Lecture : L'analphabète

L'Analphabète, à l'Artistic Théâtre. Photo Marion Duhamel.
L'Analphabète, à l'Artistic Théâtre. Photo Marion Duhamel.

« L'analphabète », lecture par Catherine Salviat du récit autobiographique éponyme (Éd. Zoé, 2004) d'Agota Kristof (1935-2011). À l'Artistic ThéâtreArtistic Théâtre, 45 bis rue Richard Lenoir, Paris-11e. M° Voltaire. Du mardi au dimanche, horaires variables. 30 €. Rés.: 01 43 56 38 32. . Jusqu'au 28 décembre 2019. 60'.

« Qui ne sait ni lire ni écrire » est traditionnellement la définition pour adjectiver ou désigner un analphabète. Il peut ainsi aussi bien être dit ou écrit que « untel est analphabète » mais aussi que « untel est un analphabète », avec toutefois, dans le second cas, une légère connotation péjorative qui peut méchamment désigner quelqu’un qui n’est pas vraiment tout-à-faite analphabète.

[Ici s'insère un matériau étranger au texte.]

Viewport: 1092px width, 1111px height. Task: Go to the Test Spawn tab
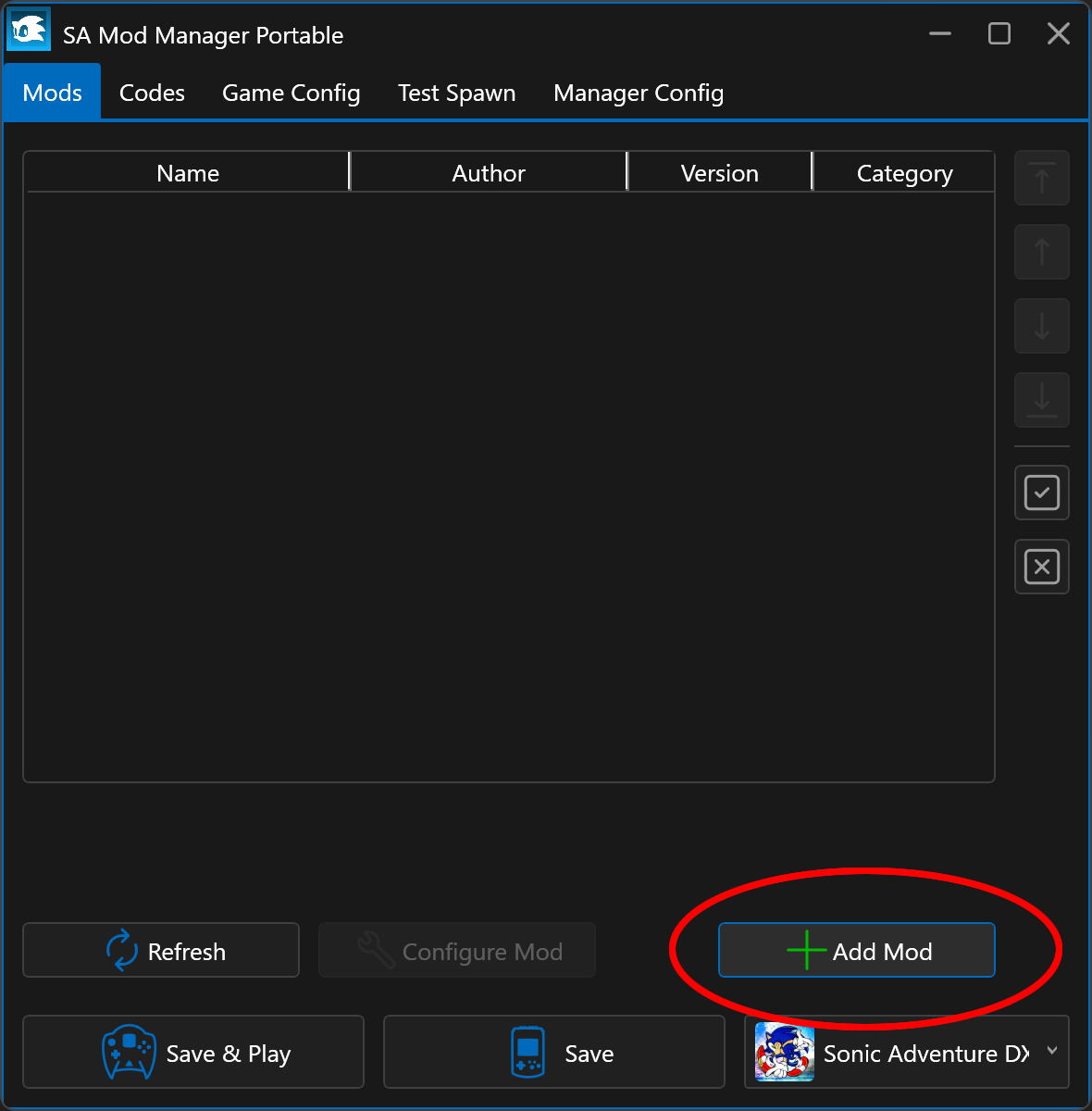click(456, 94)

Dans le récit autobiographique « l’Analphabète » d’Agota Kristof, petit prodige d’origine hongroise, qui dès l’âge de quatre ans dévorait tous les écrits qui lui passaient sous la main et est sans doute à l’écriture ce que Mozart est certainement à la musique, rien de tel.

Mais déracinée, à 21 ans, de son pays natal lors de l’insurrection de Budapest en 1956, Agota Kristof s’installe, avec son mari et son bébé de quatre mois, à Neuchâtel, en Suisse, où elle découvre pour la première fois la langue française, une « langue ennemie », qui lui fera suer sang et eau et lui demandera de très nombreuses années pour parvenir à l’apprivoiser et c’est ce qui lui fera dire, francophonement parlant, qu’elle était une parfaite « analphabète », à son arrivée en Suisse en 1956.

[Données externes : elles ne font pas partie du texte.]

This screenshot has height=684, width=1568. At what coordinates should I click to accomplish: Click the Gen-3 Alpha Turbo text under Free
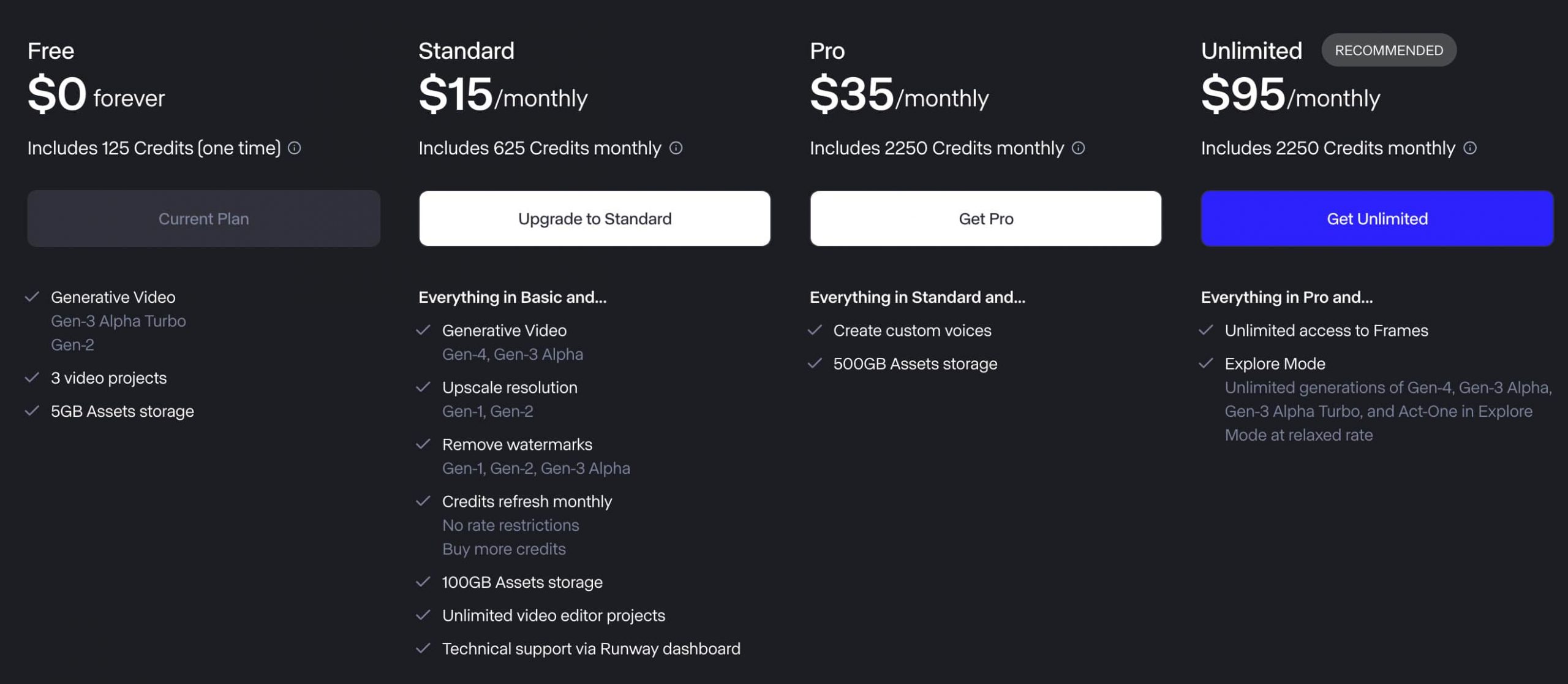click(118, 321)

Trente ans plus tard, en 1986, elle publie son premier roman, « le Grand Cahier », aux éditions du Seuil, après avoir été refusé par Grasset et Gallimard. Le succès est quasi immédiat et décroche même le « Prix littéraire européen » de l’ADELF (Association des écrivains de langue française) ainsi qu’ensuite le Prix Gottfried Keller (2001), le Prix Schiller (2005) et le Prix de l’État autrichien pour la littérature européenne (2008) pour l’ensemble de son œuvre.

Le texte est admirablement servi par Catherine Salviat, sociétaire honoraire de la Comédie-Française, qui nous fait plonger dans le plus profond de l’intime de l’auteur avec pudeur et émotion et nous tire, à plusieurs reprises, rires et larmes.